LA PAROLA DI DIO VENNE SU=qui Lc crea suspense. Quando leggiamo il vangelo dobbiamo metterci nei panni dei primi ascoltatori che non sapevano quello che seguiva.

Lc finora ha presentato i più grandi della terra di quel tempo: su chi scenderà la Parola di Dio? Sulle persone vicine a Dio - uno pensava – evidentemente. Ma su quale di questi? Scenderà sul divino imperatore Tiberio? No! Scenderà sul grande Erode? No! Scenderà allora sui suoi rappresentanti, i sommi sacerdoti Anna e Caifa? No! Su nessuno di questi!

VENNE SU GIOVANNI=ecco la sorpresa! La Parola di Dio venne su Giovanni. E chi è questo sconosciuto? Ecco la regola: quando Dio deve intervenire sulla storia, evita accuratamente luoghi sacri e persone religiose o i palazzi del potere perché sono refrattari ed ostili ad ogni cambiamento.

FIGLIO DI ZACCARIA=perché si dice che è figlio di Zaccaria? Non è necessario, di per sé, dirlo!

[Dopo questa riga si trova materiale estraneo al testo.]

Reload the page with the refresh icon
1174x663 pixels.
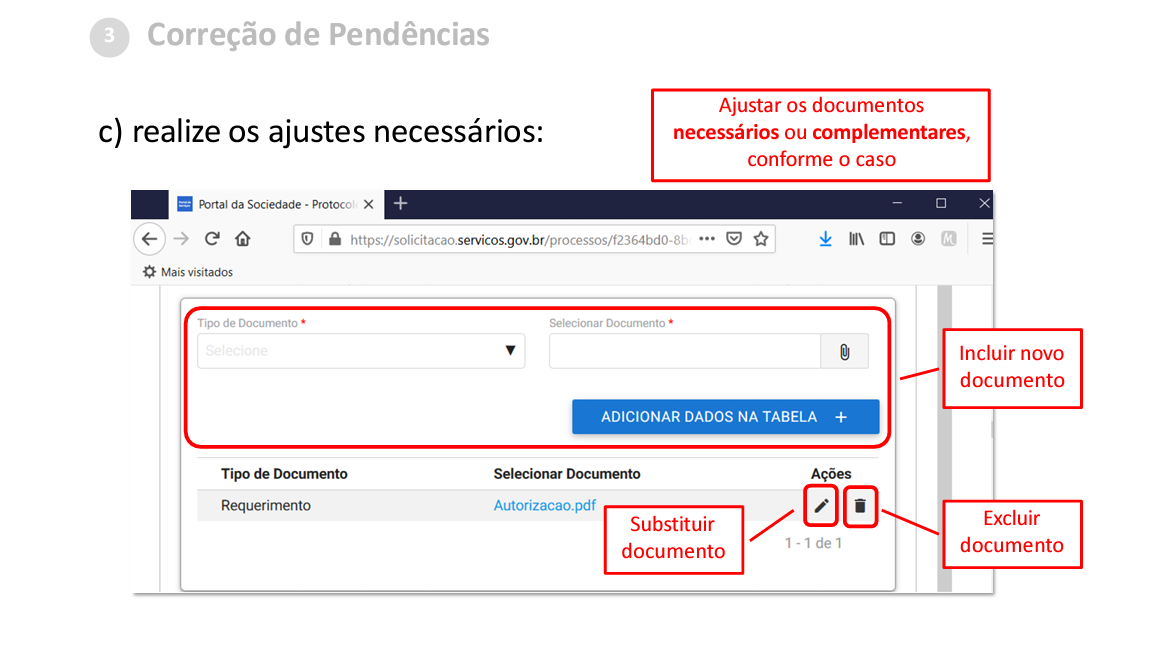[x=212, y=239]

Zaccaria è un sacerdote e, come tutti i sacerdoti, sta nel luogo legittimo: il Tempio (Lc 1,5-23). Poiché si era sacerdoti per discendenza, dove dovrebbe naturalmente, ovviamente, stare suo figlio Giovanni, sacerdote anche lui? Nel tempio! Risposta sbagliata: Giovanni sta nel deserto! Giovanni non ha scelto il sacerdozio come il padre, e avrebbe dovuto farlo! Qui c’è un tradimento del figlio Giovanni che non fa quello che suo padre Zaccaria si aspettava da lui, che non continua l’opera di suo padre, che fa una scelta opposta a quella del padre. Se suo padre era un uomo della Legge, Lui sarà un profeta, un uomo contro la Legge dell’A.T.

Ed è interessante perché Lc ci ha già mostrato questo personaggio Zaccaria: e Zaccaria, per niente era un sacerdote (conferma che la Parola non può scendere sui luoghi sacri e sugli uomini religiosi), sarà l’emblema del rifiuto di Dio.

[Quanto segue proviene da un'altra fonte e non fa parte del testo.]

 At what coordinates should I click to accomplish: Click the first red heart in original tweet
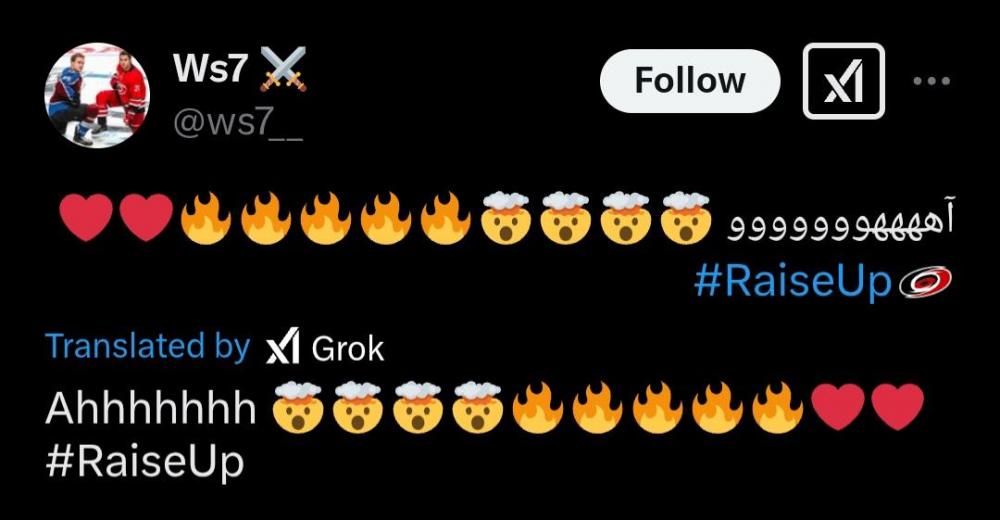pyautogui.click(x=86, y=218)
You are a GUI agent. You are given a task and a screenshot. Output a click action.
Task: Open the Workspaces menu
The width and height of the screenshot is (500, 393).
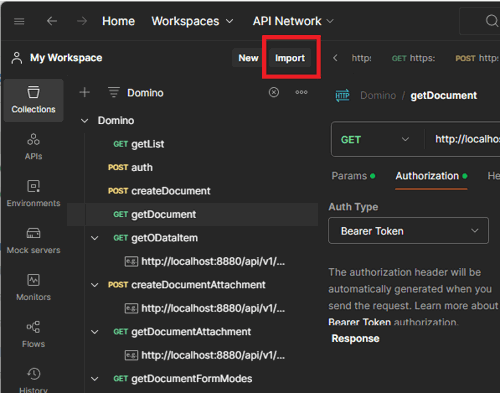click(x=192, y=21)
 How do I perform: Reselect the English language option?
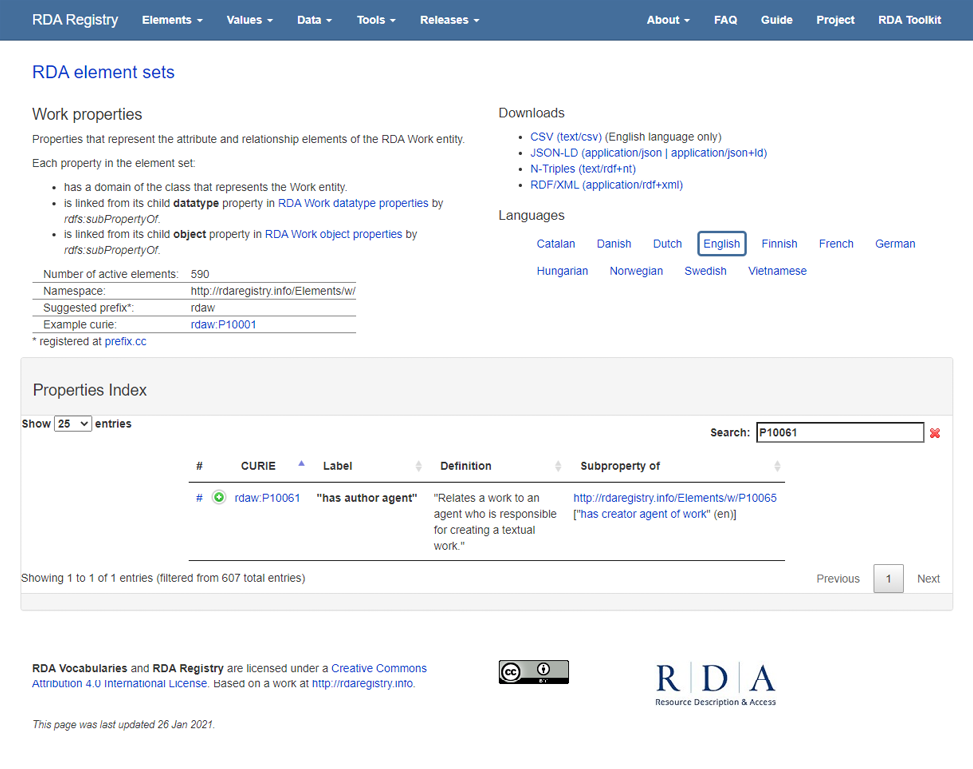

Suo figlio che avrebbe dovuto assomigliare a lui, portare avanti le sue idee e la sua tradizione (ricordiamo sempre che per gli ebrei un figlio non è tanto chi nasce da quel padre o da quella madre ma chi assomiglia a), sarà invece completamente diverso da suo padre.

 

Zaccaria ed Elisabetta non hanno figli, li vogliono, ma quando Dio annuncia che il loro desiderio è stato soddisfatto, Zaccaria si mette a ridere. E per questo diverrà muto.

Desiderare una cosa non è crederci.

Vorrei cambiare vita!”: Ma si può! “Sì, sì, sarebbe bello, padre”.

Vorrei trovare tempo per me!”: ma si può! “Quando sarò in pensione, quando i figli saranno grandi…”.

Vorrei essere diverso”: ma si può! “E’ da tanto tempo che sono così…”.

A New York un barbone comprò un biglietto di una lotteria e vinse qualcosa come un milione di dollari. Aveva sognato giorni e notti cosa avrebbe fatto in caso di vincita. Adesso aveva vinto. Controllato che il biglietto fosse proprio quello giusto, si disse: “E’ impossibile che sia toccato proprio a me”. E lo gettò via. Il biglietto fu preso dal vicino di casa che ritirò il premio e diede una parte al vero proprietario del biglietto.

A 31 anni è fallito come uomo d'affari, a 32 anni è stato bocciato ad una elezione, a 34 altro fallimento, a 35 gli è morta la donna amata, a 36 ha avuto un crollo psichico, a 38 ha perduto un'altra elezione, a 43 non è riuscito a farsi eleggere al Congresso, a 46 ci ha riprovato ed è stato bocciato un'altra volta, a 48 stessa esperienza, a 55 non è riuscito a farsi eleggere senatore, a 56 ha perduto la corsa per la vicepresidenza, a 58 non ha avuto un seggio elettorale, a 60 è stato eletto presidente degli Stati Uniti. Questa è la storia di un uomo, questa è la storia di Abraham Lincoln. Si può!